# Отрывок для чтения
────────

ЖАНРЫ

Трагедия казачества. Война и судьбы-4

Тимофеев Николай Семёнович

Шрифт:

Осенью 1944 года назначенный генерал-инспектором Казачьего Резерва генерал А.Г. Шкуро объявил «всеказачий сполох», призыв к казакам, где бы они ни находились, собраться под казачьи знамена.

Наш родственник откликнулся на призыв славного генерала, немцы выпустили его из лагеря, и в феврале 1945 года он прибыл в Италию, в Казачий Стан, и начал хлопотать о восстановлении его в офицерском звании и назначении в часть.

В связи с общей обстановкой, дело затянулось, и он пришел в Австрию в том же виде, в каком я встретил его три месяца тому назад в Италии. На нем была все та же затасканная и истертая солдатская шинель с большими буквами SU (Sowiet Union), написанными на спине, клеймо и опознавательный знак советских военнопленных. Ничего подобного не носили пленные «цивилизованных» стран, с которыми немцы обращались согласно правилам международных конвенций.

────────

# Предоставленные записи
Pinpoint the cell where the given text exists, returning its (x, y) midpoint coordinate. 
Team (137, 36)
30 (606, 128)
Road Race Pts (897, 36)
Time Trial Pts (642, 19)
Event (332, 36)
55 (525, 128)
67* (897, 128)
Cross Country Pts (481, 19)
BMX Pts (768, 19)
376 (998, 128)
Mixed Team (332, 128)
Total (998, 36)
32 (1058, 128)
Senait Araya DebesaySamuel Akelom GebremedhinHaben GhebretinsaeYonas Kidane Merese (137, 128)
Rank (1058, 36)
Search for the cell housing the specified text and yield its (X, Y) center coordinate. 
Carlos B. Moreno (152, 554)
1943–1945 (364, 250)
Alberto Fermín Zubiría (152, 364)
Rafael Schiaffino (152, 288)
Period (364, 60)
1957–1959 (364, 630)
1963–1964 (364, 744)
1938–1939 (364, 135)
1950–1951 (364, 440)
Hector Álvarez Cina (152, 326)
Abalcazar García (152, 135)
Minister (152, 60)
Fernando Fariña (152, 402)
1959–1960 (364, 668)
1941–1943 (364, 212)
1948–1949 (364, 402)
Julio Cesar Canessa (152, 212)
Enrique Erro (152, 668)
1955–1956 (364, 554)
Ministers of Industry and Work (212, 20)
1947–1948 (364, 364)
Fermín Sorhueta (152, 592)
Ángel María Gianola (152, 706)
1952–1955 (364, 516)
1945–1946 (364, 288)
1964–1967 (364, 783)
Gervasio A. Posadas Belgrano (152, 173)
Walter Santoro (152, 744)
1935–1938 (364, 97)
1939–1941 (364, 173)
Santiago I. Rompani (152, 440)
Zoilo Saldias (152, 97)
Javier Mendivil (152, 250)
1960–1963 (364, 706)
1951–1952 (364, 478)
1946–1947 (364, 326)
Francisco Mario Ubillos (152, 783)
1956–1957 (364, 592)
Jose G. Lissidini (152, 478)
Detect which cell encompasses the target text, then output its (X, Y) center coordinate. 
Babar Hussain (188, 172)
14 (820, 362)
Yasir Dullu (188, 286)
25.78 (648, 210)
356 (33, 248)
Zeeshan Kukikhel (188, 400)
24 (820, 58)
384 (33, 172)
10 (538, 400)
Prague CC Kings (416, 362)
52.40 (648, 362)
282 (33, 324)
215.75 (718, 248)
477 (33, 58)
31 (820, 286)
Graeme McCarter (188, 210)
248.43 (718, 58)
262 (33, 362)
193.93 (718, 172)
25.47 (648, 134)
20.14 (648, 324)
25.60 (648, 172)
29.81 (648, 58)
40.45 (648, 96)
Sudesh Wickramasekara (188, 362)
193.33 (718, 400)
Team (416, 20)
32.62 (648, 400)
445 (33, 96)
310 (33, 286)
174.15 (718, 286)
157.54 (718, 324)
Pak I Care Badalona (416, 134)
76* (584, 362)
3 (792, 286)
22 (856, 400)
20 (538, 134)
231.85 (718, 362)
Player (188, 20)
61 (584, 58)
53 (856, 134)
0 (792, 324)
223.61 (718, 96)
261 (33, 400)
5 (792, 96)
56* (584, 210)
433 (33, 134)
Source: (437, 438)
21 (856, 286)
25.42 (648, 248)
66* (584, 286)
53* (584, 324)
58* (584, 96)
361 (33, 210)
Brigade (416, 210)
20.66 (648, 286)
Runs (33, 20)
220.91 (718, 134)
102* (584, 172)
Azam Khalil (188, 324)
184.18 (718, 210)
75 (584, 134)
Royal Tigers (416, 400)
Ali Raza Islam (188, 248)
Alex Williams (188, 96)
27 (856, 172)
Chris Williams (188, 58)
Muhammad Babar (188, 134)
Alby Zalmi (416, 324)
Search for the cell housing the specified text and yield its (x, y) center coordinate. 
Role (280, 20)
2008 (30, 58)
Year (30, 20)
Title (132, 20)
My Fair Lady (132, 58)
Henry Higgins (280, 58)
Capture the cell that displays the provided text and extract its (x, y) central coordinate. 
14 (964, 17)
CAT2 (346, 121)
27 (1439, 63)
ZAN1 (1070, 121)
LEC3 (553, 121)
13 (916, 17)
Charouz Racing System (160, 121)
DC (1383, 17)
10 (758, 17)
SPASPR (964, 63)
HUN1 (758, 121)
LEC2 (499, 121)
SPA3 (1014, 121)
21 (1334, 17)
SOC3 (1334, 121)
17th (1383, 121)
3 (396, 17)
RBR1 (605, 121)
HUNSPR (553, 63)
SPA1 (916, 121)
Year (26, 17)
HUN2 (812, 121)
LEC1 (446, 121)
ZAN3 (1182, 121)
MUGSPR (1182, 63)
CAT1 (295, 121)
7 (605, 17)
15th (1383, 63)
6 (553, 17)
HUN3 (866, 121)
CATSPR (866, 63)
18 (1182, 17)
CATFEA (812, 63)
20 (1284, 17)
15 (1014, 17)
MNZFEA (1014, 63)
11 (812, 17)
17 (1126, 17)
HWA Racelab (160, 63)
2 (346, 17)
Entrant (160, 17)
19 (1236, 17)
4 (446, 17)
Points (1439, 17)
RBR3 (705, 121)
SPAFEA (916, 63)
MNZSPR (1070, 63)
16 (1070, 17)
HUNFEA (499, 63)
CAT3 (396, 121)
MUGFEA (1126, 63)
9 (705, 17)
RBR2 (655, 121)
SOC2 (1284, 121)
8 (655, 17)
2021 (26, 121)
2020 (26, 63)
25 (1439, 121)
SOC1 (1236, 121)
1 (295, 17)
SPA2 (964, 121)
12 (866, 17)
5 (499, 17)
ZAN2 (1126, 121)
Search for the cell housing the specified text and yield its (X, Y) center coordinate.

────────

# Что требуется
**a)** Ответьте на вопросы по отрывку о судьбе казаков:
(i) Кто осенью 1944 года объявил «всеказачий сполох»?
(ii) Куда в феврале 1945 года прибыл родственник, о котором идет речь?
(iii) Какие буквы были написаны на спине его солдатской шинели?
**b)** Продолжите отрывок о судьбе казаков, начав сразу после его последнего предложения.
Записи для выполнения не понадобятся.

# Результаты упражнения
**a)**
(i) Генерал А.Г. Шкуро, назначенный генерал-инспектором Казачьего Резерва.
(ii) В Италию, в Казачий Стан.
(iii) SU (Sowiet Union).

**b)**
Теперь, придя 27-го мая к нам, этот внешним видом похожий на нищего человек объявил нам, что, исполняя долг офицера, он едет вместе со всеми на конференцию. Я попытался его переубедить, указывая ему, что он все еще официально не восстановлен в офицерских правах и, следовательно, не несет связанных с офицерским званием обязанностей.

Кроме всего прочего, я убежден, что пресловутая конференция с британским командованием, на самом деле западня, и я не понимаю, зачем ему при таких обстоятельствах рисковать своей жизнью.

Увы, семя моих благонамеренных доводов не принесло желаемого плода. Дядя возразил мне, что он не имеет морального права отказываться от участия в совещании, на котором будет решаться судьба России.

Что же касается предполагаемого мною коварства со стороны англичан, то я — просто типичный для моего поколения циник, печальный продукт советского воспитания, не допускающий мысли, что существуют еще народы и страны, руководящиеся в своих действиях началами совести и чести. Наконец, тоном, не допускающим возражений, он поведал о своем разговоре с одним казачьим офицером. Последнему было доподлинно известно, что британский майор Дэйвис лично заверил генерала П.Н. Краснова честным словом королевского офицера, что казачьи офицеры сразу же по окончании совещания возвратятся в Лиенц.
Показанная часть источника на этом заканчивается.